Istanbul’un resmi adı Osmanlı dönemi boyunca
Kostantiniyye olarak kalmıştır. Edirne, Selanik, İznik, Bursa, Konya, Kayseri,
Trabzon ve İskenderiye’nin de hala klasik dönemden kalma adlarıyla anıldığı göz
önüne alındığında bunda şaşıracak bir şey yoktur. Şehrin adının değiştirilmesi Balkan
Savaşı’nın kaybedilmesi sonrasında gündeme gelmiş, Milli Mücadele sırasında
Yunanlıların asli hasım durumuna gelmesiyle kesinleşmiştir.
9.
Fatih Rum Ortodoks kilisesini himayesine alarak
nufusunun en az üçte biri Rum Ortodoks olan devletinde istikrarı teminat altına
almıştır. Ermeni ve Yahudi cemaatlerine de özel statü vermiş ve Istanbul’a
yerleşmelerini teşvik etmiştir.
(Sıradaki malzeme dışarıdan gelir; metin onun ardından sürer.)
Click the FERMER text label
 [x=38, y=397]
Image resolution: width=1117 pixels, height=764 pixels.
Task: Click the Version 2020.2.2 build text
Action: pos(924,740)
Fatih’in devlet ve gayrımüslim milletler
arasında kurduğu bu sağlam ilişkinin ardından Osmanlı devletinde 18.yüzyılın
sonlarına kadar Katolikler dışındaki gayrımüslim cemaatler Müslüman Türklere
göre daha sadık ve güvenilir olarak görülmüş, doğuştan Türk ve Müslüman olanlar
devlet yönetiminden sıklıkla dışlanmıştır.
10.
Fatih Camii ve külliyesi Fatih Sultan Mehmed’in Roma
mirasına yaklaşımının ilginç bir örneğidir. Fatih kendi adını taşıyan cami ve
kendi mezarı için şehrin kurucusu Konstantin ile aynı tepeyi seçmiştir. Fatih
Camii 1204 Latin istilasından sonra harap durumda kalan ve Ayasofya’dan sonra
Istanbul’un en önemli ikinci ruhani mekanı kabul edilen Oniki Havariler Kilisesi’nin
yerinde inşa edilmiştir. Fetih öncesinde sadece Konstantin değil 25 Roma
İmparatoru mor lahitler (sarkofajlar) içinde burda yatıyordu. Bu imparator
lahitlerinin üç tanesi Osman Hamdi Bey tarafından Arkeoloji Müzesi’ne
getirilmiştir ve hala oradadır.
Sonuç olarak Fatih’i Fatih yapan cengaverliği değil Istanbul
şehri ve Osmanlı devleti için ortaya koyduğu vizyondur. Fatih ve Fetih’i anma
faaliyetlerinin bu vizyona saygılı ve onu daha ileriye götürecek şekilde
yapılması boynumuzun borcudur.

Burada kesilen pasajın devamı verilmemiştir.